Wagner’s Der Ring des Nibelungen has many hard core devotees. If you’re one of them, there’s a fair chance that it’s not just the music that attracts you: there’s something deeply intoxicating about the “Gods, heroes, dragons and curses” themes of Nordic mythology. My latest sight of this came from an unlikely place, a birthday present from my son of The Legend of Sigurd and Gudrún, the latest posthumous publication of one of J.R.R. Tolkein’s creations, edited by his son Christopher.

Tolkien's vivid creative imagination didn’t only find expression in The Lord of the Rings and its associated mythology. He was first and foremost a linguist and scholar of Old Norse and Old English poetry (his students remember his magical readings of Beowulf). The Legend of Sigurd and Gudrún is a pair of long epic poems on the same stories of the Völsungs that form the basis of Der Ring des Nibelungen, written in modern English but using many of the devices of Old Norse poetry.

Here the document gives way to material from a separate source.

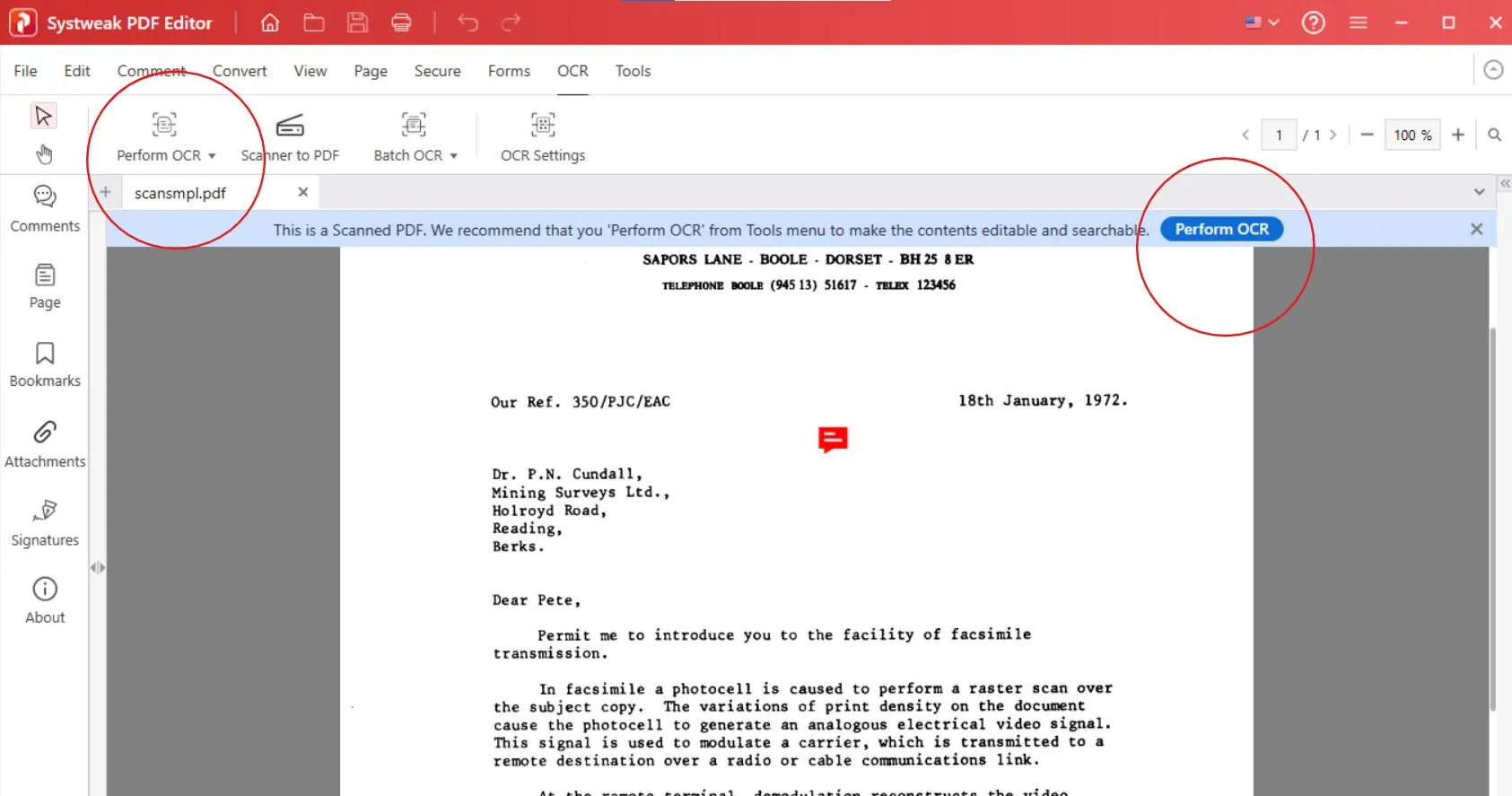Image resolution: width=1512 pixels, height=796 pixels.
Task: Click the zoom percentage input field
Action: coord(1411,135)
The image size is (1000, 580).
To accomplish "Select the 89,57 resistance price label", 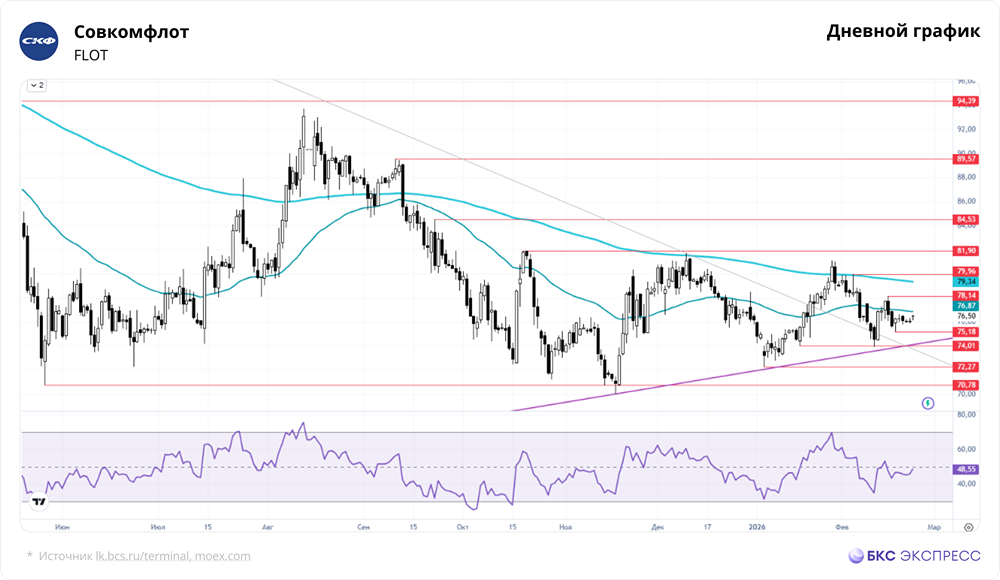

For better or for worse, the Norse myths remained an oral tradition for many centuries longer than their Greek equivalents. As a result, while most variants of the Greek myths are fairly self-consistent, the Norse ones are not, with each poet in each country creating his own interpretation - many of which are wildly different. As Christopher Tolkien’s introduction explains, Wagner was following in this path, starting with the original Norse sources and creating his own artistic vision on top. Tolkien did something similar, albeit in a smaller scale medium and staying somewhat closer to the originals.

It made me wonder to what extent Ring fans know the original sources, and I thought it would be interesting to put together a brief reading list.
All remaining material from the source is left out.